Transatlantic Collaboration
By David Bond
Financial Times -- 21 October 2017
The US is to shut its monitoring unit in the UK, marking the end of nearly 75 years of collaboration with the BBC's open-source intelligence division at Caversham Park. The Open Source Enterprise, a division of the Central Intelligence Agency, has been run out of the Berkshire stately home since 1943. US officials have worked closely with their British counterparts to monitor foreign television and radio broadcasts, as well as online information.
However, with the BBC committed to selling what was once known as Britain's listening post and moving its operations to central London next year, the future of the American service has been cast into uncertainty. Despite discussing a possible move to RAF Wyton, an air base near Cambridge, the US government has now said that the OSE is to close the bureau altogether, confirming a story first reported by Private Eye magazine.
"The Open Source Enterprise will be shutting down its UK-based bureau with the closure of Caversham Park, but it remains fully committed to sustaining and growing its relationship with the UK government,"
said the US embassy in London.
The embassy did not disclose how it would continue to gather the intelligence or whether the unit would move back to the US. One senior executive with knowledge of the situation said one option being considered was to outsource the work to a private contractor. Under sharing arrangements, the US covers 75 per cent of the world, while the UK covers the remaining 25 per cent.

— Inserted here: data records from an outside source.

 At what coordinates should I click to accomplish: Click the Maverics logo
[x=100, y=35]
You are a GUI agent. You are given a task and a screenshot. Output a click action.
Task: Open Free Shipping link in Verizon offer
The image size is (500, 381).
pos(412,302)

The decision to wind down OSE is likely to provoke criticism from the British politicians who have strongly opposed the decision taken by former prime minister David Cameron's coalition government in 2010 to scrap ring-fenced government funding for BBC Monitoring.
"This means the fulfilment of our worst predictions,"

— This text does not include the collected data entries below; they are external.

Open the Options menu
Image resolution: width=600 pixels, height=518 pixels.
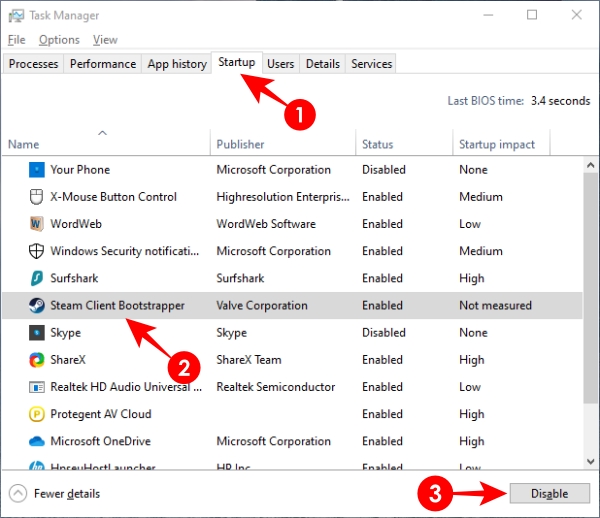[x=59, y=40]
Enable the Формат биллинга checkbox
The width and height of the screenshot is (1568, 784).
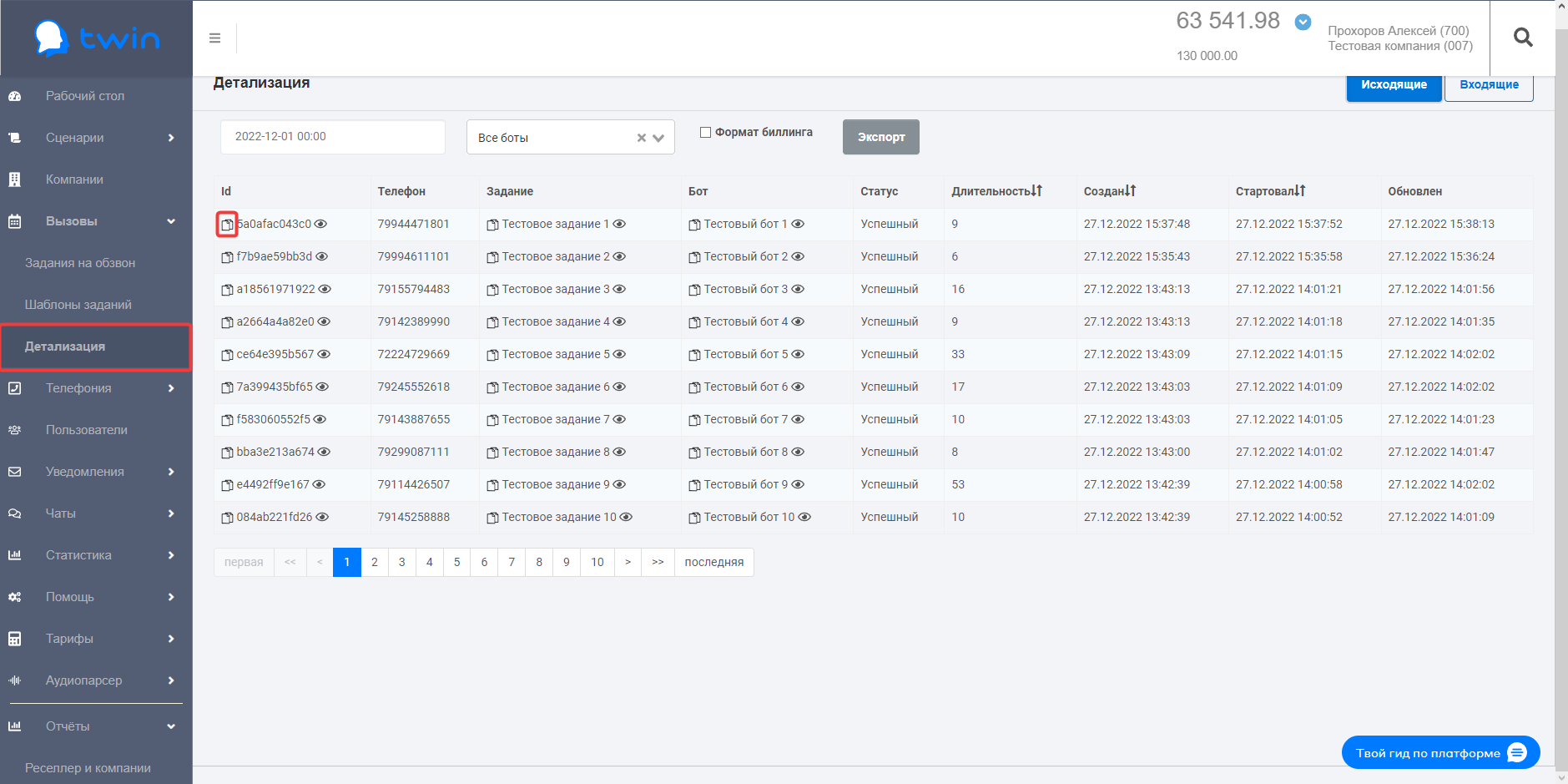[x=705, y=132]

said Julian Lewis, the Conservative MP who chairs the UK Defence Committee.
"Anyone who thinks that breaking up this dedicated centre and reassembling the pieces on separate continents will be anything like as effective and sophisticated is living in an unreal world."
Confirmation of the US plans to shut the unit comes a week after Boris Johnson, foreign secretary, said he planned to visit Caversham Park.
Although the BBC and the US government played down the possible impact on the sharing of information between the two countries, the move may raise new questions about the strength of the so-called special relationship. On Thursday, John Sawers, the former head of the Secret Intelligence Service, MI6, warned that Brexit threatened Britain's influence on the world stage just as Donald Trump's US was becoming "less interested in working with partners".
"Our foreign policy, our defence policy has been predicated for the last 75 years on a very close partnership with the United States,"
Sir John said.
"We are entering into an era where our ability to rely on that partnership is not as great as it was in the past."
The BBC said it
"remained committed to working together closely"
with the US monitoring service, wherever it is located.